Required work - Put every line of the entries below into a JSON list of strings, one string per line, skipping blank lines.

Exercise input -
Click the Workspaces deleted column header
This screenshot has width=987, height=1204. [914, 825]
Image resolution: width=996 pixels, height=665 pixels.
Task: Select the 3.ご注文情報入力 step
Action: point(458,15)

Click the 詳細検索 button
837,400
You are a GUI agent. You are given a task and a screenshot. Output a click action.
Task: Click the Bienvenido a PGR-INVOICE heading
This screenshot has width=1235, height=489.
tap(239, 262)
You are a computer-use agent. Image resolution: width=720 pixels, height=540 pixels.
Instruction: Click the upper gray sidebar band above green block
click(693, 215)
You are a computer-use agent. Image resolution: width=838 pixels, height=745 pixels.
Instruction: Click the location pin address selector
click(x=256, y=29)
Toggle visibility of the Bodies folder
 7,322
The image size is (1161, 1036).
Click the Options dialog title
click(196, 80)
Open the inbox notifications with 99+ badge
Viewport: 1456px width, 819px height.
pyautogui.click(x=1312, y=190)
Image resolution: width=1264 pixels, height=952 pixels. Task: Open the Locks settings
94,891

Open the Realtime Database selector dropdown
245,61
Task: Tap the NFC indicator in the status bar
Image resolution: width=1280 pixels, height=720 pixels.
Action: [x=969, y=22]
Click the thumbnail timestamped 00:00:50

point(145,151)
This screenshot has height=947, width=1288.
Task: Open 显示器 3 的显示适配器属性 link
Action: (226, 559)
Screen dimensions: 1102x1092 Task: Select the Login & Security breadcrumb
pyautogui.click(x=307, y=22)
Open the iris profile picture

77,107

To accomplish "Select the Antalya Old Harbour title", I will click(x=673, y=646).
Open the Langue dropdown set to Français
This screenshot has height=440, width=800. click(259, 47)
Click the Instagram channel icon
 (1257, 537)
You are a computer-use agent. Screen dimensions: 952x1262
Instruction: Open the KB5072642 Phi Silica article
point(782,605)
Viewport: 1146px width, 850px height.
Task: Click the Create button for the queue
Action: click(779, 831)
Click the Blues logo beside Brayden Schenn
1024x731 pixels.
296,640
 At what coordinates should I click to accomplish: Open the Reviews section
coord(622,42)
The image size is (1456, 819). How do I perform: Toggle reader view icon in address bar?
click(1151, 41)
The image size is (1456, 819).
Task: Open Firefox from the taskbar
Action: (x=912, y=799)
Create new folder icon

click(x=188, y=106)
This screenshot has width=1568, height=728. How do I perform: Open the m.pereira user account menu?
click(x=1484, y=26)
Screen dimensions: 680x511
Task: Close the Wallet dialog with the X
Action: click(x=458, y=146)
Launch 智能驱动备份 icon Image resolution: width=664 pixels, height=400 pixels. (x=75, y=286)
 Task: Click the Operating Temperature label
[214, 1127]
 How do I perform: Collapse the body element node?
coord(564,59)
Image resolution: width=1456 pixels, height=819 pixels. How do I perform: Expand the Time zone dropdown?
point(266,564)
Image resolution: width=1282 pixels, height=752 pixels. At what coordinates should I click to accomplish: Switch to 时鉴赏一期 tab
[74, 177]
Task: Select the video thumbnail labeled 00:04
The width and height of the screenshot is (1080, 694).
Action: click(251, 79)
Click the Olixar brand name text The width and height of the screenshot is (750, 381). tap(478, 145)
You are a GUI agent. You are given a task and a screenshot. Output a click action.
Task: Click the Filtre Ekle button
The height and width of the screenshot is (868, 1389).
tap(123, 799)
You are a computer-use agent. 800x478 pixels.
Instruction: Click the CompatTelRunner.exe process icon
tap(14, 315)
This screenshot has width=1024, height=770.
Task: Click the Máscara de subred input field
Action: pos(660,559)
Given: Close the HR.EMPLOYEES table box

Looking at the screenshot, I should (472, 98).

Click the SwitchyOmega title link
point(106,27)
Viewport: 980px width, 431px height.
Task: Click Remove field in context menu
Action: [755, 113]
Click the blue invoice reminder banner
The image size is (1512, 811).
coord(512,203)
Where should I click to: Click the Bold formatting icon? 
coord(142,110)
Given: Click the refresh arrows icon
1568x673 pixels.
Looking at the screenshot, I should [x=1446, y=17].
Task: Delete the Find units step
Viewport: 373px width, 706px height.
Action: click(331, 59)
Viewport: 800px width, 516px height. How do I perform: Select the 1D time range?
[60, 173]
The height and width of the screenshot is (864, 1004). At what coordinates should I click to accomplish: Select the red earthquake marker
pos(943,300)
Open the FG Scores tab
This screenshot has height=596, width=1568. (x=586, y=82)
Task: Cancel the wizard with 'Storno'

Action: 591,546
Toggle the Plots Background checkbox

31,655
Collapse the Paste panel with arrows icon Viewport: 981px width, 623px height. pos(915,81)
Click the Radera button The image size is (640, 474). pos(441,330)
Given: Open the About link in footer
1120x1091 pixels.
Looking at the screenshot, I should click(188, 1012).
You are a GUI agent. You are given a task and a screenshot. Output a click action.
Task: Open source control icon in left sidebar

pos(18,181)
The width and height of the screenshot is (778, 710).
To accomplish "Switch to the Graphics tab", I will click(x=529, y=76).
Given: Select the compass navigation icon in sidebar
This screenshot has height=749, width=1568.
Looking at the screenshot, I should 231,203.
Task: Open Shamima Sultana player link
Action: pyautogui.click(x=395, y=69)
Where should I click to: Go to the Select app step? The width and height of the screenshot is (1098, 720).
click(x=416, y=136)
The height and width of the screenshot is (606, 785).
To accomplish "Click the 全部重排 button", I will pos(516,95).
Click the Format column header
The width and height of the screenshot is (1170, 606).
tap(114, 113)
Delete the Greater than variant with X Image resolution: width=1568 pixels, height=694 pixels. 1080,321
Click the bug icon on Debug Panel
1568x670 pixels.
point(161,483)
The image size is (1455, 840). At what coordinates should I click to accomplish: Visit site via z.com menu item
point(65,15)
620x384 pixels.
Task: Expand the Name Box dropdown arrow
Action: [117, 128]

Output for this exercise -
[
  "Click the Workspaces deleted column header",
  "This screenshot has width=987, height=1204. [914, 825]",
  "Image resolution: width=996 pixels, height=665 pixels.",
  "Task: Select the 3.ご注文情報入力 step",
  "Action: point(458,15)",
  "Click the 詳細検索 button",
  "837,400",
  "You are a GUI agent. You are given a task and a screenshot. Output a click action.",
  "Task: Click the Bienvenido a PGR-INVOICE heading",
  "This screenshot has width=1235, height=489.",
  "tap(239, 262)",
  "You are a computer-use agent. Image resolution: width=720 pixels, height=540 pixels.",
  "Instruction: Click the upper gray sidebar band above green block",
  "click(693, 215)",
  "You are a computer-use agent. Image resolution: width=838 pixels, height=745 pixels.",
  "Instruction: Click the location pin address selector",
  "click(x=256, y=29)",
  "Toggle visibility of the Bodies folder",
  " 7,322",
  "The image size is (1161, 1036).",
  "Click the Options dialog title",
  "click(196, 80)",
  "Open the inbox notifications with 99+ badge",
  "Viewport: 1456px width, 819px height.",
  "pyautogui.click(x=1312, y=190)",
  "Image resolution: width=1264 pixels, height=952 pixels. Task: Open the Locks settings",
  "94,891",
  "Open the Realtime Database selector dropdown",
  "245,61",
  "Task: Tap the NFC indicator in the status bar",
  "Image resolution: width=1280 pixels, height=720 pixels.",
  "Action: [x=969, y=22]",
  "Click the thumbnail timestamped 00:00:50",
  "point(145,151)",
  "This screenshot has height=947, width=1288.",
  "Task: Open 显示器 3 的显示适配器属性 link",
  "Action: (226, 559)",
  "Screen dimensions: 1102x1092 Task: Select the Login & Security breadcrumb",
  "pyautogui.click(x=307, y=22)",
  "Open the iris profile picture",
  "77,107",
  "To accomplish \"Select the Antalya Old Harbour title\", I will click(x=673, y=646).",
  "Open the Langue dropdown set to Français",
  "This screenshot has height=440, width=800. click(259, 47)",
  "Click the Instagram channel icon",
  " (1257, 537)",
  "You are a computer-use agent. Screen dimensions: 952x1262",
  "Instruction: Open the KB5072642 Phi Silica article",
  "point(782,605)",
  "Viewport: 1146px width, 850px height.",
  "Task: Click the Create button for the queue",
  "Action: click(779, 831)",
  "Click the Blues logo beside Brayden Schenn",
  "1024x731 pixels.",
  "296,640",
  " At what coordinates should I click to accomplish: Open the Reviews section",
  "coord(622,42)",
  "The image size is (1456, 819). How do I perform: Toggle reader view icon in address bar?",
  "click(1151, 41)",
  "The image size is (1456, 819).",
  "Task: Open Firefox from the taskbar",
  "Action: (x=912, y=799)",
  "Create new folder icon",
  "click(x=188, y=106)",
  "This screenshot has width=1568, height=728. How do I perform: Open the m.pereira user account menu?",
  "click(x=1484, y=26)",
  "Screen dimensions: 680x511",
  "Task: Close the Wallet dialog with the X",
  "Action: click(x=458, y=146)",
  "Launch 智能驱动备份 icon Image resolution: width=664 pixels, height=400 pixels. (x=75, y=286)",
  " Task: Click the Operating Temperature label",
  "[214, 1127]",
  " How do I perform: Collapse the body element node?",
  "coord(564,59)",
  "Image resolution: width=1456 pixels, height=819 pixels. How do I perform: Expand the Time zone dropdown?",
  "point(266,564)",
  "Image resolution: width=1282 pixels, height=752 pixels. At what coordinates should I click to accomplish: Switch to 时鉴赏一期 tab",
  "[74, 177]",
  "Task: Select the video thumbnail labeled 00:04",
  "The width and height of the screenshot is (1080, 694).",
  "Action: click(251, 79)",
  "Click the Olixar brand name text The width and height of the screenshot is (750, 381). tap(478, 145)",
  "You are a GUI agent. You are given a task and a screenshot. Output a click action.",
  "Task: Click the Filtre Ekle button",
  "The height and width of the screenshot is (868, 1389).",
  "tap(123, 799)",
  "You are a computer-use agent. 800x478 pixels.",
  "Instruction: Click the CompatTelRunner.exe process icon",
  "tap(14, 315)",
  "This screenshot has width=1024, height=770.",
  "Task: Click the Máscara de subred input field",
  "Action: pos(660,559)",
  "Given: Close the HR.EMPLOYEES table box",
  "Looking at the screenshot, I should (472, 98).",
  "Click the SwitchyOmega title link",
  "point(106,27)",
  "Viewport: 980px width, 431px height.",
  "Task: Click Remove field in context menu",
  "Action: [755, 113]",
  "Click the blue invoice reminder banner",
  "The image size is (1512, 811).",
  "coord(512,203)",
  "Where should I click to: Click the Bold formatting icon? ",
  "coord(142,110)",
  "Given: Click the refresh arrows icon",
  "1568x673 pixels.",
  "Looking at the screenshot, I should [x=1446, y=17].",
  "Task: Delete the Find units step",
  "Viewport: 373px width, 706px height.",
  "Action: click(331, 59)",
  "Viewport: 800px width, 516px height. How do I perform: Select the 1D time range?",
  "[60, 173]",
  "The height and width of the screenshot is (864, 1004). At what coordinates should I click to accomplish: Select the red earthquake marker",
  "pos(943,300)",
  "Open the FG Scores tab",
  "This screenshot has height=596, width=1568. (x=586, y=82)",
  "Task: Cancel the wizard with 'Storno'",
  "Action: 591,546",
  "Toggle the Plots Background checkbox",
  "31,655",
  "Collapse the Paste panel with arrows icon Viewport: 981px width, 623px height. pos(915,81)",
  "Click the Radera button The image size is (640, 474). pos(441,330)",
  "Given: Open the About link in footer",
  "1120x1091 pixels.",
  "Looking at the screenshot, I should click(188, 1012).",
  "You are a GUI agent. You are given a task and a screenshot. Output a click action.",
  "Task: Open source control icon in left sidebar",
  "pos(18,181)",
  "The width and height of the screenshot is (778, 710).",
  "To accomplish \"Switch to the Graphics tab\", I will click(x=529, y=76).",
  "Given: Select the compass navigation icon in sidebar",
  "This screenshot has height=749, width=1568.",
  "Looking at the screenshot, I should 231,203.",
  "Task: Open Shamima Sultana player link",
  "Action: pyautogui.click(x=395, y=69)",
  "Where should I click to: Go to the Select app step? The width and height of the screenshot is (1098, 720).",
  "click(x=416, y=136)",
  "The height and width of the screenshot is (606, 785).",
  "To accomplish \"Click the 全部重排 button\", I will pos(516,95).",
  "Click the Format column header",
  "The width and height of the screenshot is (1170, 606).",
  "tap(114, 113)",
  "Delete the Greater than variant with X Image resolution: width=1568 pixels, height=694 pixels. 1080,321",
  "Click the bug icon on Debug Panel",
  "1568x670 pixels.",
  "point(161,483)",
  "The image size is (1455, 840). At what coordinates should I click to accomplish: Visit site via z.com menu item",
  "point(65,15)",
  "620x384 pixels.",
  "Task: Expand the Name Box dropdown arrow",
  "Action: [117, 128]"
]